[Entries on finding words and elements]
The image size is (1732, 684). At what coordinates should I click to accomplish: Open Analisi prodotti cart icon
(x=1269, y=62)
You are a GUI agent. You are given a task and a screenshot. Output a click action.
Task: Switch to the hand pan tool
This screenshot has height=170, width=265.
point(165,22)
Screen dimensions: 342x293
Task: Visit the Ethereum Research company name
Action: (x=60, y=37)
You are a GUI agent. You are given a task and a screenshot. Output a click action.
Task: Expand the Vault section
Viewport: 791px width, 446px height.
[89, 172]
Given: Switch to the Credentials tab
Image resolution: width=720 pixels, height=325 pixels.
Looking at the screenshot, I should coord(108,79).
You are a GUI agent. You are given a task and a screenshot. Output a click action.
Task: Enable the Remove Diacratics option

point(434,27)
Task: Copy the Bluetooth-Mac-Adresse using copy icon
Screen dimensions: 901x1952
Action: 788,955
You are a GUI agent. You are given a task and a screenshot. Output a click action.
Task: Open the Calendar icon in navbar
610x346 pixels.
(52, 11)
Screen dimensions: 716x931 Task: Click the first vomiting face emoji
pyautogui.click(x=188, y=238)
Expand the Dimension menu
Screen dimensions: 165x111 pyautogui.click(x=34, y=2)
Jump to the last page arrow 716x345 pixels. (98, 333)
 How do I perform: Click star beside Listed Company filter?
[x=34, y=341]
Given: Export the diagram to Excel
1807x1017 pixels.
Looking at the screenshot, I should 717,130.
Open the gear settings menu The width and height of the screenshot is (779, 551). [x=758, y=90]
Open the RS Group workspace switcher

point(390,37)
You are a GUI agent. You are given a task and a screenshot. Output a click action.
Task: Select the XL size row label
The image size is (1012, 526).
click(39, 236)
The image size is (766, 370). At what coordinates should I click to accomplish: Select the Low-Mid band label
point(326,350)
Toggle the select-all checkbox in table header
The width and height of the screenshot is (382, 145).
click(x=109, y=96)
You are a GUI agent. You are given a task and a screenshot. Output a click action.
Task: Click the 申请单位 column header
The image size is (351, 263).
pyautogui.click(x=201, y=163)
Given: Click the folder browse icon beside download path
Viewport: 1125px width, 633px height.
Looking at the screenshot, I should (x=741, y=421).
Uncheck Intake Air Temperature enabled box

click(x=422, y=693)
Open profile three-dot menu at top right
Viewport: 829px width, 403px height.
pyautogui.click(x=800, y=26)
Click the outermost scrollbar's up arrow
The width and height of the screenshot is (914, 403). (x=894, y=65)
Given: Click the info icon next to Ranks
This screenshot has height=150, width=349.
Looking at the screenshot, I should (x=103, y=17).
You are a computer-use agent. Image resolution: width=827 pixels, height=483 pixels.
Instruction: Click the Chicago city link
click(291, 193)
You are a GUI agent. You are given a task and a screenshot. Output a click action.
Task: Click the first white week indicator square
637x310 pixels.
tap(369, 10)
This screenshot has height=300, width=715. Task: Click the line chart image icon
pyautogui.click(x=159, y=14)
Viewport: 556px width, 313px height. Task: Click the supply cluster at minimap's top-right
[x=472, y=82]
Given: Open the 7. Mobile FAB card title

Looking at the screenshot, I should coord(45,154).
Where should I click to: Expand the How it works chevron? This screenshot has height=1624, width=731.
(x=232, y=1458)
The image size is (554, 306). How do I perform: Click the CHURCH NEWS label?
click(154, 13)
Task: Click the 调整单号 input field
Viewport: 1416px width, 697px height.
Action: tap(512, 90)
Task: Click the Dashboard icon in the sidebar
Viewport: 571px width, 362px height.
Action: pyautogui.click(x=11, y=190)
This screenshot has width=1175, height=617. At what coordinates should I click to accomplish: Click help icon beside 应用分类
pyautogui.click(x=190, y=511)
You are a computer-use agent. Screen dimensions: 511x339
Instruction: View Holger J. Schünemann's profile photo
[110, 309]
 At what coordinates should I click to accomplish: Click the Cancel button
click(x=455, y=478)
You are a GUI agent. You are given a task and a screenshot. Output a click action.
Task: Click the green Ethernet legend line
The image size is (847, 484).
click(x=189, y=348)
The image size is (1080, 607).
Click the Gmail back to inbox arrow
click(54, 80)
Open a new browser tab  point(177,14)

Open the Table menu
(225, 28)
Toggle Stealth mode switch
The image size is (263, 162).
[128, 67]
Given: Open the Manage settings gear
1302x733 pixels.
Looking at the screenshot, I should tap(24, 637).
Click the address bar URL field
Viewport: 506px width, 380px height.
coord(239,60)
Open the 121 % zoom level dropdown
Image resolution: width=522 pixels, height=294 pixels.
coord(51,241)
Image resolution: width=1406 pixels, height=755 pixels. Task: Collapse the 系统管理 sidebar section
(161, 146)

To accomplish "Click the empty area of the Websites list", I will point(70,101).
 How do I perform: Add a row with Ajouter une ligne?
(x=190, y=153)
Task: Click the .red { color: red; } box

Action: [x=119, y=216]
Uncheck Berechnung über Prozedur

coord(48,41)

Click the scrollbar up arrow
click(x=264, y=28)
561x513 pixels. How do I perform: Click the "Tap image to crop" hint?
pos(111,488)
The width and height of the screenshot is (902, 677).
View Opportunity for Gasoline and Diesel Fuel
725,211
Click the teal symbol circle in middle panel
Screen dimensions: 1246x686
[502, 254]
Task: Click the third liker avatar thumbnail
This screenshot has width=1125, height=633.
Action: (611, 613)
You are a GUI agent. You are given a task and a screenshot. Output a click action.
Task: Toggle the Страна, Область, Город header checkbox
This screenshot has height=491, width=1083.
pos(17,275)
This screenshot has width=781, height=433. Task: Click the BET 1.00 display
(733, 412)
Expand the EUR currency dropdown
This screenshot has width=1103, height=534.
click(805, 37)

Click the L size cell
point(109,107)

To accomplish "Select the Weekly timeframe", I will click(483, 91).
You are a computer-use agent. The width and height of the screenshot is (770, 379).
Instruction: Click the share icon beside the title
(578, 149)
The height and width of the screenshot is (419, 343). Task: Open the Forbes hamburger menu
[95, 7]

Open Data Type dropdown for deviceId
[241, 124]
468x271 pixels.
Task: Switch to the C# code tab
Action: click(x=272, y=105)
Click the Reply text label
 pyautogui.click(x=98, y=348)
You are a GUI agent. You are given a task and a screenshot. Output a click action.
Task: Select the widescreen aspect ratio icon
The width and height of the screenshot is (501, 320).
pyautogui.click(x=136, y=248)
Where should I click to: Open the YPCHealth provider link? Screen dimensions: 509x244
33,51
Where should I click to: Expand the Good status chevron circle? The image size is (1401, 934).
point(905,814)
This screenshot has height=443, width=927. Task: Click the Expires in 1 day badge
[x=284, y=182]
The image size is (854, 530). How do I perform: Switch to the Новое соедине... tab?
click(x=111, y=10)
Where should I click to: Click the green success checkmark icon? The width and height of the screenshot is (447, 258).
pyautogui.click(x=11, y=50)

* GOAL:
Show each line of the items above that contains the word "beside".

* SOLUTION FOR THIS TASK:
 How do I perform: Click star beside Listed Company filter?
Given: Click the folder browse icon beside download path
This screenshot has width=1175, height=617. At what coordinates should I click to accomplish: Click help icon beside 应用分类
Instruction: Click the share icon beside the title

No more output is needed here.